**Excerpted passage**
MAPICS: Will Customer Satisfaction be Enough?

Vendor Summary

MAPICS, Inc., headquartered in Atlanta, GA, is a leading global provider of enterprise business software for mid-size discrete and batch-process manufacturing enterprises and large corporate divisions. MAPICS revenues in fiscal 1998 were $130 million. IBM launched MAPICS II (Manufacturing Accounting and Production Information Control System) software in 1978. It was the first MRP system commercially available for manufacturing enterprises and held the lion's share of the marketplace for many years, until the advent of client-server computing and emergence of the new generation of MRP systems, namely ERP. MAPICS II evolved from its start on the earliest midrange computers to take advantage of IBM's AS/400 in 1988 (MAPICS/DB). In 1993, IBM formed an alliance with Marcam Corp., which took over the MAPICS product and announced MAPICS XA (eXtended Advantage). In 1997, MAPICS Inc. separated from Marcam and became an independent public company, registered on the NASDAQ national market. The Company's current MAPICS XA product line, installed in over 2,400 sites, consists of more than 50 integrated application modules in the following six areas: Engineering Management; Demand Management; Operations Management; Resource Planning; Financial Management; and Business Management. Recent product enhancements include technologies such as Wisdom, an advanced planning and scheduling system developed in alliance with Symix Systems; FrontOffice, a CRM solution, developed in alliance with Trilogy Software; COM_Net, for Internet enabled order management; and MAPICS Workflow, a solution that enhances data sharing throughout the corporate enterprise. MAPICS sells its product primarily through a network of 85 affiliates that sell, install, service and support the product line in more than 70 countries (approx. 25% of the total MAPICS' revenue comes from the international market). By fiscal year end 1998, the Company had approx. 5,700 MAPICS II and MAPICS/DB customer sites.

**Material**
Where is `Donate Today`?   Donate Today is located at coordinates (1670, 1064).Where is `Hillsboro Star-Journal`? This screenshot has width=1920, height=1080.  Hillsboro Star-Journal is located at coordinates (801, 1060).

**Instructions to follow**
Say whether each statement agrees with the MAPICS vendor summary. Answer yes or no for each, and quote the words from the summary that decide it. (a) IBM launched MAPICS II in 1978. (b) MAPICS sells its product mainly through its own direct sales force. (c) The MAPICS XA product line is installed in over 5,700 sites.

**Worked solution**
(a) Yes: "IBM launched MAPICS II (Manufacturing Accounting and Production Information Control System) software in 1978."
(b) No: "MAPICS sells its product primarily through a network of 85 affiliates that sell, install, service and support the product line in more than 70 countries"
(c) No: "The Company's current MAPICS XA product line, installed in over 2,400 sites"